I need to calm my jumpiness so it doesn’t give me away.
For the most part, I don’t get nervous about the potlucks I host. But right now I’m so jittery I can’t focus.
How hard can it be to arrange sliced meats and cheeses?!
While planning this potluck, my boyfriend and I had gone back and forth about the purpose of a meal with friends. When he shows hospitality, he emphasizes fellowship and fun. I prefer to dote on guests with culinary feats, which rely on finesse or fortune.
This time I conceded to Bill. I’m glad I didn’t make elaborate meal preparations, but went for a Costco run instead: sandwich fixin’s, rolls, salad, and a cake.
I rearrange the rolls — again.
Should I put the salad in a different bowl? Stop fidgeting. Stay calm.
Excitement electrifies the air. Our parties are always joyful events. But this time, our friends have no idea they’ll attend a wedding disguised as a potluck!
The e-vites we sent out three short weeks ago proclaimed it a “Two Announcement Potluck.”
Speculation ran wild from the moment we hit send.
Everyone assumes we’ll announce our engagement, and they’re right. Though we’ve dated for a while, because we have three children between us, we’ve been cautious about the next step.
Guesses about the second announcement run the gamut: early retirement, a new house. One imaginative pal even surmised a bundle of joy announcement (which would have been both ill-timed and impossible).
We answered our friends’ inquiries with finespun truths, which is more difficult than politicians’ words imply.
And we chuckled over devious attempts to persuade our son to disclose the secret; fortunately, pre-teen boys don’t have to feign disinterest.
The Doorbell rings.
The first guests arrive twenty minutes early.
My nerves can’t handle this.
At our potlucks, guests often arrive up to sixty minutes late due to church activities and kids’ volleyball schedules. No one minds. We’re grateful to get together.
This time, however, everyone arrives early…except the officiant. Now we have to keep the secret for another hour.
I work hard to show a calm exterior as my mind flits.
Maybe I should have dressed up more?
A sundress would have been a sure giveaway, so I chose capris and a t-shirt. I continue to second-guess my decision.
I’m antsy, but I force myself to be still.
Make small talk, laugh, excuse yourself and escape to the bathroom.
I look in the mirror.
Breathe deep. Calm down, you can do this!
Others can’t tell I’m unhinged… until giddy excitement rises from my chest and my smile explodes.
Okay, dial it back. Breathe… That’s it — a cheerful smile, not crazed-lunatic beaming.
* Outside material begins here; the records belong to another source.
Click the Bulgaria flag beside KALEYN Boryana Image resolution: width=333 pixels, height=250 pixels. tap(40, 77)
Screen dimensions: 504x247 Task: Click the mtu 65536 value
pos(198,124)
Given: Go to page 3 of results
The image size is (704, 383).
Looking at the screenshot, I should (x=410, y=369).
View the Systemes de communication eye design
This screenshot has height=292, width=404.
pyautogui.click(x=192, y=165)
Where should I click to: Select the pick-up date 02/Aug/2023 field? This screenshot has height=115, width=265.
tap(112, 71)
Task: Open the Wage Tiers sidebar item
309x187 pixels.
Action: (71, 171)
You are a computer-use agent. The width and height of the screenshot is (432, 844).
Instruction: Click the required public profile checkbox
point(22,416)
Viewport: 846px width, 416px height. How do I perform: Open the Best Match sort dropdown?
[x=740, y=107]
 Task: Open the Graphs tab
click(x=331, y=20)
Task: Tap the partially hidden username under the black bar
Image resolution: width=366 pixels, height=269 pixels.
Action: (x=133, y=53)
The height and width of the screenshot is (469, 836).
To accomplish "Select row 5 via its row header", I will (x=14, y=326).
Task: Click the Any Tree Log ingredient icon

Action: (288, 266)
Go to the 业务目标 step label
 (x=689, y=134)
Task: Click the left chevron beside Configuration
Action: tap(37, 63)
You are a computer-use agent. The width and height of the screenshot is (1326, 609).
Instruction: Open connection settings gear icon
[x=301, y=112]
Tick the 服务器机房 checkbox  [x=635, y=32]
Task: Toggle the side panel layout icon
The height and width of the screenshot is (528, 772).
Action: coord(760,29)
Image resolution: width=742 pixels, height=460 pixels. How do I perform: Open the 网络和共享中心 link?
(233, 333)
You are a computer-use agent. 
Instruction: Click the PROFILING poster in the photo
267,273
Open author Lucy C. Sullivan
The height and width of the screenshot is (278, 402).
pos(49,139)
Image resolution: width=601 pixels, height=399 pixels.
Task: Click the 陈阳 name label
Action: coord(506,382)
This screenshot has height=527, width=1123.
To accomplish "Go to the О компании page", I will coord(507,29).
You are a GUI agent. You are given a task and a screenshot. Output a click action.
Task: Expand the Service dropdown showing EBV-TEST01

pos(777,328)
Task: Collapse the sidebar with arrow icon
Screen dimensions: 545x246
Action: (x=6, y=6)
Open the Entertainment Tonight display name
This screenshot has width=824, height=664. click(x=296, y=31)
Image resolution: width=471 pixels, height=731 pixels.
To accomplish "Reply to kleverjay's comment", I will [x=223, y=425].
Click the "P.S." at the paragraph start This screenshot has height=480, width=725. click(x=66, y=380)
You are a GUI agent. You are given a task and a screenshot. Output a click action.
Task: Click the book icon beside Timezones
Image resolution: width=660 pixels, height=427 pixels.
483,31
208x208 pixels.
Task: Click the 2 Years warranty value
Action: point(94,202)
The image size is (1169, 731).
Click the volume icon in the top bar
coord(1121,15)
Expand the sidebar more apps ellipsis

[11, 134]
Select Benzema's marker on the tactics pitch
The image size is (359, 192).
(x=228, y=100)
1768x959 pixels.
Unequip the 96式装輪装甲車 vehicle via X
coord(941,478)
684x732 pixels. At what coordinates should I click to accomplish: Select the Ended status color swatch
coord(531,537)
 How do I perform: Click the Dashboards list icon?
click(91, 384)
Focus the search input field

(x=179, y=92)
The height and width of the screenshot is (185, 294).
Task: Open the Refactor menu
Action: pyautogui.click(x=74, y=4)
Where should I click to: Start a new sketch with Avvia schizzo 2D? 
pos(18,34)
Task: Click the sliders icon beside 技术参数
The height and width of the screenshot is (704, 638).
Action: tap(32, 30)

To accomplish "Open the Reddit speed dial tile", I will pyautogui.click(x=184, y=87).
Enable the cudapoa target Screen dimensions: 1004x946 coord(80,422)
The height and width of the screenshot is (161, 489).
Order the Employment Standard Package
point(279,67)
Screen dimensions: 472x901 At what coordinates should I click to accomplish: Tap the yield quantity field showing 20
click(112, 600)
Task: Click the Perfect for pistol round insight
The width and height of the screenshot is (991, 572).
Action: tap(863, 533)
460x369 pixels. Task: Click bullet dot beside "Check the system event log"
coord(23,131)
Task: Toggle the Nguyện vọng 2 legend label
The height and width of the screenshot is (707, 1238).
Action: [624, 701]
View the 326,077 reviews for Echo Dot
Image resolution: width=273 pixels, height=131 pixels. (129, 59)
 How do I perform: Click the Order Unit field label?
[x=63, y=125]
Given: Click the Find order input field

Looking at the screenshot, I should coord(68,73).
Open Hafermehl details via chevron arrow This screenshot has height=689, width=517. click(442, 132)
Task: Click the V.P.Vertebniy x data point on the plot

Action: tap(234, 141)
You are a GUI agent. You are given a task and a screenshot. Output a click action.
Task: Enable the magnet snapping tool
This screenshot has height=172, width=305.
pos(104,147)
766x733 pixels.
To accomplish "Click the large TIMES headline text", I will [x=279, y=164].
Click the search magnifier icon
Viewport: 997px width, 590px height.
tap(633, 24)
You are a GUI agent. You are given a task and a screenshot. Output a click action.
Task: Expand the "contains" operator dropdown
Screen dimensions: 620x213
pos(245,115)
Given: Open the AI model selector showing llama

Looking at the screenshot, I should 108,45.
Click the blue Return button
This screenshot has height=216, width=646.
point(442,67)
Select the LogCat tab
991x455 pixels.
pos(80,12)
Bill and I migrate to the front porch alone. Arms wrapped around each other as the joyous sound of our friends’ laughter floats from the backyard, we admire the garden and whisper about our new adventure.
Our final guest arrives. It’s time.
Bill weaves the pre-announcement tale with his characteristic charm and humor.
“Everyone already guessed our first announcement,” he says. “Kendra and I did indeed get engaged!”
Frivolity and congratulations erupt, more rambunctious than one expects from a crowd of fifteen.
“Now, the second announcement: we’ve chosen a date for the wedding, and you’re all invited!”
Our guests’ anticipation climaxes.
“The ceremony will be August tenth of this year!”
Friends look at us, and at each other, momentarily unable to process Bill’s words.
“Wasn’t yesterday the tenth?” someone murmurs. Several side conversations occur before our friends realize, “Wait! What’s today?” “Today is August 10th!”
In the midst of a potluck on my sweetie’s back deck (now our back deck), we become one in a simple ceremony, with a handful of dear friends present.
What a beautiful day. And what a great surprise! We’re so blessed.
An Even Bigger Surprise
But August 10th held another significance.
Yes, I married the man I love. And I shared a fun time (and a joke!) with close friends.
But hosting a surprise potluck for my wedding (did I mention that!?!) changed how I regard social events.
We all had an incredible time. No one dressed up. And no one slaved over a hot stove.
But no one went hungry either.
- Could anyone tell I hadn’t cut the salad veggies myself?
- Did guests care that they assembled their own sandwiches?
- Did anyone complain about the Costco sheet cake? (Well, the young girls objected (“This isn’t a wedding cake!”), but their displeasure didn’t affect their appetites.)
The most important secret unveiled that day had nothing to do with the nuptials at hand. I discovered fellowship and fun are the focus of a shared meal. (Not culinary feats or spending a fortune.)
I’m often tempted to wait for the perfect circumstance to host a social event. I want the perfect day, the perfect weather, and to be perfectly relaxed.
But fun and fellowship with friends are the only requirements.
And if I can set aside my perfectionism on my wedding day, why not the rest of the year?
Any day can be the perfect occasion to host a gathering. Let’s agree to choose a date and invite someone over for a meal.